Material shown:
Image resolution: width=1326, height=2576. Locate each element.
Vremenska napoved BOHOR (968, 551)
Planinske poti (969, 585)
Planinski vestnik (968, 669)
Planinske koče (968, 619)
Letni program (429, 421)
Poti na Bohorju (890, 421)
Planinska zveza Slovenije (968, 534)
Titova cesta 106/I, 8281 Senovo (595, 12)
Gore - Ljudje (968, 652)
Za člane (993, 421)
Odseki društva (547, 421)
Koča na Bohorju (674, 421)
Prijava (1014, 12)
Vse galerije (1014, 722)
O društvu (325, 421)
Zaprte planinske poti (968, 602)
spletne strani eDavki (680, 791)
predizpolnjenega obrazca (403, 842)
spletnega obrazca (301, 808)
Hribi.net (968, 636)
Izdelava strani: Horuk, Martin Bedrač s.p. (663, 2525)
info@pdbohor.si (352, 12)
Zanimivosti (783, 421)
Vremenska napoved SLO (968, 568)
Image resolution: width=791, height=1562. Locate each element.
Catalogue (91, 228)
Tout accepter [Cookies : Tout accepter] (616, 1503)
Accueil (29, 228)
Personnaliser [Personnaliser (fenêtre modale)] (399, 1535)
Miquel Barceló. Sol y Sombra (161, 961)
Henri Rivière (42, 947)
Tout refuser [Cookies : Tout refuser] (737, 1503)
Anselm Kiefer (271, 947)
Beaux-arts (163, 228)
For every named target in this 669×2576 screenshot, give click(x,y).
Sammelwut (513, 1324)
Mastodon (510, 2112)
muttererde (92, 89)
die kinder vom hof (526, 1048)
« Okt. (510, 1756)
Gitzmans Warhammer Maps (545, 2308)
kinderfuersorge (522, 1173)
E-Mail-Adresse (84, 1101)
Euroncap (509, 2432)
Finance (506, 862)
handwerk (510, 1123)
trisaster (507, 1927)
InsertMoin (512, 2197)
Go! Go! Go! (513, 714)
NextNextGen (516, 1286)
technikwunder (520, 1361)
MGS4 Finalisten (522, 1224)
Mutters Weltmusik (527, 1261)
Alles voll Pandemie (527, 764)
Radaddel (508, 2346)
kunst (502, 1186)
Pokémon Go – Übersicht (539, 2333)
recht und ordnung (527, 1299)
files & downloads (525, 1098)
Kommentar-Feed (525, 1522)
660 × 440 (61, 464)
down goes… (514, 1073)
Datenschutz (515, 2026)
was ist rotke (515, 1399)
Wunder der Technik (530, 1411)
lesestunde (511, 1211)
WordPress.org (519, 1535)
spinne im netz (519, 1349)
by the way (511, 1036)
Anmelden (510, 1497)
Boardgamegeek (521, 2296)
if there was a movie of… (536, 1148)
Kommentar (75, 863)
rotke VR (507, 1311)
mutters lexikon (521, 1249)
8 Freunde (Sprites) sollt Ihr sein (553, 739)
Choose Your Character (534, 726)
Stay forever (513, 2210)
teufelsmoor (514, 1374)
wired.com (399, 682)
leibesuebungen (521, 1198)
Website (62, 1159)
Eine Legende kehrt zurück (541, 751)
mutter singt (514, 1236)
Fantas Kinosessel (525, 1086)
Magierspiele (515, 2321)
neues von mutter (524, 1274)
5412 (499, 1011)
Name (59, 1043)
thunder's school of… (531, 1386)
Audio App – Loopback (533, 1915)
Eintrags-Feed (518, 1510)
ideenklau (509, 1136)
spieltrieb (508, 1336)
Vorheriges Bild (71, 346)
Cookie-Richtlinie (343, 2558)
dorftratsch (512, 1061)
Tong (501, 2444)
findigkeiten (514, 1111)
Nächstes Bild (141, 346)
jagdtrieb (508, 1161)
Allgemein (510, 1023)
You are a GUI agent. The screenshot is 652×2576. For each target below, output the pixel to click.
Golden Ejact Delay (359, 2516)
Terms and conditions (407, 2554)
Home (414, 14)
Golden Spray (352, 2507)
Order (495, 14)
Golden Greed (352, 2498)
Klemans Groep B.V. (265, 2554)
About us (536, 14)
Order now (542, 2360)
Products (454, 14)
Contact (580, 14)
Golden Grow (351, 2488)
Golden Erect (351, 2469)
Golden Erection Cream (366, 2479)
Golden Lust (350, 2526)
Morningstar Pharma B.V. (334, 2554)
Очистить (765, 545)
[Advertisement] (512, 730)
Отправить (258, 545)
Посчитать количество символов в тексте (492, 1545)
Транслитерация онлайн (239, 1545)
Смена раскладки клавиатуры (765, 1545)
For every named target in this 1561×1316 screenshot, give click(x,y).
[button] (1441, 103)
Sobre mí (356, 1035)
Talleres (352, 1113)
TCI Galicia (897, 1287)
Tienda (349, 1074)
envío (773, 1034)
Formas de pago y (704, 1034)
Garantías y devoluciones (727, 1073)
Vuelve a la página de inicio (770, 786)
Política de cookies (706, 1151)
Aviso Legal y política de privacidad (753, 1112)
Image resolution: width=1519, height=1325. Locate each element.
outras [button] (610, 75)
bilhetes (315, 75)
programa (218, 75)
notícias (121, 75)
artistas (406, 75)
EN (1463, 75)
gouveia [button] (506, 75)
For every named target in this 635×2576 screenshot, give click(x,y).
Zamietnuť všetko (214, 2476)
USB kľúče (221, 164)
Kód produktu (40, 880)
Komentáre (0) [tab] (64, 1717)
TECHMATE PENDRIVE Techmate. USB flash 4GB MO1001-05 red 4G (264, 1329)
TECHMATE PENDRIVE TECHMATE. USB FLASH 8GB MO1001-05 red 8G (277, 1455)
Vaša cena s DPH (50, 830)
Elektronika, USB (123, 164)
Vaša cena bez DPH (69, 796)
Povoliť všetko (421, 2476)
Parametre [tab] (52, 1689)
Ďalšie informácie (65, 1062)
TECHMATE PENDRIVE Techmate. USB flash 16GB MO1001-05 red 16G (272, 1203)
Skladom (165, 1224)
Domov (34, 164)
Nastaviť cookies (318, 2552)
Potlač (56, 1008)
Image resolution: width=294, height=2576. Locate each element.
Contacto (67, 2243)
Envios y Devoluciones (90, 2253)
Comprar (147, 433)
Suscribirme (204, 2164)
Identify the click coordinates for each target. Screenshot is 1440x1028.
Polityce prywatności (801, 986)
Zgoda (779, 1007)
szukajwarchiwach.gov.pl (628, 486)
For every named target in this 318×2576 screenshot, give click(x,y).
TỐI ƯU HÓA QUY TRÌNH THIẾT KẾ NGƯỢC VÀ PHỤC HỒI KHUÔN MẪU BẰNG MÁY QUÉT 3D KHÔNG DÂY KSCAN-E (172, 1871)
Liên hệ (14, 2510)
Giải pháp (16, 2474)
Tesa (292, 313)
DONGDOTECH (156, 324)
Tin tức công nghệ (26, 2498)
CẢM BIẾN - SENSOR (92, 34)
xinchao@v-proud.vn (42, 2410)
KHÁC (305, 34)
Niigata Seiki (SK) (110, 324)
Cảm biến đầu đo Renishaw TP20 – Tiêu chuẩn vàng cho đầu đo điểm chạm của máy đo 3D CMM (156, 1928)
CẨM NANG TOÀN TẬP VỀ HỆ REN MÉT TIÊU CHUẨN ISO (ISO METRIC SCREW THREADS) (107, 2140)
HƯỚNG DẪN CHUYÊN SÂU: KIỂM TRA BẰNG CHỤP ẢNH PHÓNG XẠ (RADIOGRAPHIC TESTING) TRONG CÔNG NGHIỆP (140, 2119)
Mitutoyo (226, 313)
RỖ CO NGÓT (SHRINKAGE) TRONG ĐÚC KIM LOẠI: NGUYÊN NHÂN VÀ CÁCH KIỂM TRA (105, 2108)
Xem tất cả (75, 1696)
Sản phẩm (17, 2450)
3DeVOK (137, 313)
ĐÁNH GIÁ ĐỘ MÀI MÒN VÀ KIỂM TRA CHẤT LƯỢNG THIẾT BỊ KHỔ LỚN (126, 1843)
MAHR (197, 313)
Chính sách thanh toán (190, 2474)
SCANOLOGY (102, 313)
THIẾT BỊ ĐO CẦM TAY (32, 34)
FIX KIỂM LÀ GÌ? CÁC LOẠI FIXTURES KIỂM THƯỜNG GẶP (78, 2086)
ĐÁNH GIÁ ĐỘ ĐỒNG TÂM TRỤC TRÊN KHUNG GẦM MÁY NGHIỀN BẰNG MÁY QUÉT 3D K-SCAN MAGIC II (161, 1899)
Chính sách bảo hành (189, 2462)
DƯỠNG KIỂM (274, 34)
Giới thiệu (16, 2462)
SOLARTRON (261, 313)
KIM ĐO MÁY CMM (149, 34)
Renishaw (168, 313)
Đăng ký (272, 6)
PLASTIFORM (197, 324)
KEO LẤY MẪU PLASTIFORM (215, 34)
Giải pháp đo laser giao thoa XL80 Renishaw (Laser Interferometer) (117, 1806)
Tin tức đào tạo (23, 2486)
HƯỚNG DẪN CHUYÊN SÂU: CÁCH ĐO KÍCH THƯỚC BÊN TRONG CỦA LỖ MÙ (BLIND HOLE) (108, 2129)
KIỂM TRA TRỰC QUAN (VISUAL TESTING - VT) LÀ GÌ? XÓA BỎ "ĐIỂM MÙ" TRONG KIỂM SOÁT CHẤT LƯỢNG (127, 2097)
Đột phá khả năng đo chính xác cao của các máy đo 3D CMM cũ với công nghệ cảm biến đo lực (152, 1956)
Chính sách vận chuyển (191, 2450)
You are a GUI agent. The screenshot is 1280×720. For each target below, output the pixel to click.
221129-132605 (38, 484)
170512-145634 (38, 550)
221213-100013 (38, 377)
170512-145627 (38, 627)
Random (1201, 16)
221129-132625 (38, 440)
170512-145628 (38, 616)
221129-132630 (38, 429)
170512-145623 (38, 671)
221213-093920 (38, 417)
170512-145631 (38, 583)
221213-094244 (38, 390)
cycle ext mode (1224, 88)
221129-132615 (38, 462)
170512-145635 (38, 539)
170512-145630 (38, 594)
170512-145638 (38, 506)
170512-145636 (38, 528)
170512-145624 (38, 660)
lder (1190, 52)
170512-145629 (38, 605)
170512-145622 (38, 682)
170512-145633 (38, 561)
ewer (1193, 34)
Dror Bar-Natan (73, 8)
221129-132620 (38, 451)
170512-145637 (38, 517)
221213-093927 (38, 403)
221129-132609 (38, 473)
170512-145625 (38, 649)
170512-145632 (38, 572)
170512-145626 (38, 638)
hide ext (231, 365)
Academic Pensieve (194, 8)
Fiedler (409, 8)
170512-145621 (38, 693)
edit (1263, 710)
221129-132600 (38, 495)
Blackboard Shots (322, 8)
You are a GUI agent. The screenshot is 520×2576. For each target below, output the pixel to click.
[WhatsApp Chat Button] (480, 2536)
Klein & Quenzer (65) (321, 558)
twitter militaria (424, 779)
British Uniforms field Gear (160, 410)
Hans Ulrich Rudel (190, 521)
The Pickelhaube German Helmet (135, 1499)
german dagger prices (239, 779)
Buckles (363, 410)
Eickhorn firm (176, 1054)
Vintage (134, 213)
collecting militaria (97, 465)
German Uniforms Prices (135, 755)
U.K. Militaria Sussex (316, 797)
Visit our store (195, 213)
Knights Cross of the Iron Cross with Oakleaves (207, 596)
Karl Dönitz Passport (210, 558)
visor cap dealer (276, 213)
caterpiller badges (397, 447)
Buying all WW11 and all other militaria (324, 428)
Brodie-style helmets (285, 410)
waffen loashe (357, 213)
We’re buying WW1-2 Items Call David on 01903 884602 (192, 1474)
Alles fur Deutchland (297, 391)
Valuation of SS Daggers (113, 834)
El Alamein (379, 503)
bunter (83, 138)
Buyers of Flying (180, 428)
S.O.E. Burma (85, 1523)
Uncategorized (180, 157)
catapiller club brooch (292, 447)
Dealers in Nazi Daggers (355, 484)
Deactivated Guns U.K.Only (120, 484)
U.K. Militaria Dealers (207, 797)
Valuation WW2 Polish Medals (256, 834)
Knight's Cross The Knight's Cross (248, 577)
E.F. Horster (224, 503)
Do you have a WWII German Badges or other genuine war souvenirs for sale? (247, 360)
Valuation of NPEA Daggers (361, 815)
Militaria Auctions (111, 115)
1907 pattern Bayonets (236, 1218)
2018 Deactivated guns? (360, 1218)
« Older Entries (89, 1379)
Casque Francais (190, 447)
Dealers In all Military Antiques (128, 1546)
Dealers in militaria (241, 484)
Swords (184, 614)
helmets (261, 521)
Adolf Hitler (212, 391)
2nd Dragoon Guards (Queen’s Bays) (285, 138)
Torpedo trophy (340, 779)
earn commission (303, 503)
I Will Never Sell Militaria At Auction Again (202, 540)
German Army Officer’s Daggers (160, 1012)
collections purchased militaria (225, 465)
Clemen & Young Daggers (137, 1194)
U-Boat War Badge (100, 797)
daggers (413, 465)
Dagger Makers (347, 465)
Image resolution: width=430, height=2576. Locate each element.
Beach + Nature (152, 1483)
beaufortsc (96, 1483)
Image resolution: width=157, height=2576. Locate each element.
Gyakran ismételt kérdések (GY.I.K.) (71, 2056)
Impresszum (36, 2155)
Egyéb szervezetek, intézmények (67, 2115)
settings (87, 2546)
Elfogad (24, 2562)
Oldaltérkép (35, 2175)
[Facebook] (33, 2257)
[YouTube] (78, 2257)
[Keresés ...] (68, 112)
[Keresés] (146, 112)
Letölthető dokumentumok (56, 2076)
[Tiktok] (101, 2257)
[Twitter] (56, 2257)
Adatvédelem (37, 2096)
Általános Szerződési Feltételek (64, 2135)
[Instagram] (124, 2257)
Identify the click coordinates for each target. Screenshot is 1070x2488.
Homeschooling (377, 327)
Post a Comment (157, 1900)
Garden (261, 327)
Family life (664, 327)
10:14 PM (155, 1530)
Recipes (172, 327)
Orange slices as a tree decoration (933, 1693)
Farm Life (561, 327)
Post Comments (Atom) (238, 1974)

Stated problem: Please rewrite the lines of the listing between the one holding "170512-145621 (38, 693)" and the one holding "E.F. Horster (224, 503)", inclusive, with "Daggers" replaced by "Knives" and nothing else changed.

The reply:
170512-145621 (38, 693)
edit (1263, 710)
221129-132600 (38, 495)
Blackboard Shots (322, 8)
You are a GUI agent. The screenshot is 520×2576. For each target below, output the pixel to click.
[WhatsApp Chat Button] (480, 2536)
Klein & Quenzer (65) (321, 558)
twitter militaria (424, 779)
British Uniforms field Gear (160, 410)
Hans Ulrich Rudel (190, 521)
The Pickelhaube German Helmet (135, 1499)
german dagger prices (239, 779)
Buckles (363, 410)
Eickhorn firm (176, 1054)
Vintage (134, 213)
collecting militaria (97, 465)
German Uniforms Prices (135, 755)
U.K. Militaria Sussex (316, 797)
Visit our store (195, 213)
Knights Cross of the Iron Cross with Oakleaves (207, 596)
Karl Dönitz Passport (210, 558)
visor cap dealer (276, 213)
caterpiller badges (397, 447)
Buying all WW11 and all other militaria (324, 428)
Brodie-style helmets (285, 410)
waffen loashe (357, 213)
We’re buying WW1-2 Items Call David on 01903 884602 (192, 1474)
Alles fur Deutchland (297, 391)
Valuation of SS Knives (113, 834)
El Alamein (379, 503)
bunter (83, 138)
Buyers of Flying (180, 428)
S.O.E. Burma (85, 1523)
Uncategorized (180, 157)
catapiller club brooch (292, 447)
Dealers in Nazi Knives (355, 484)
Deactivated Guns U.K.Only (120, 484)
U.K. Militaria Dealers (207, 797)
Valuation WW2 Polish Medals (256, 834)
Knight's Cross The Knight's Cross (248, 577)
E.F. Horster (224, 503)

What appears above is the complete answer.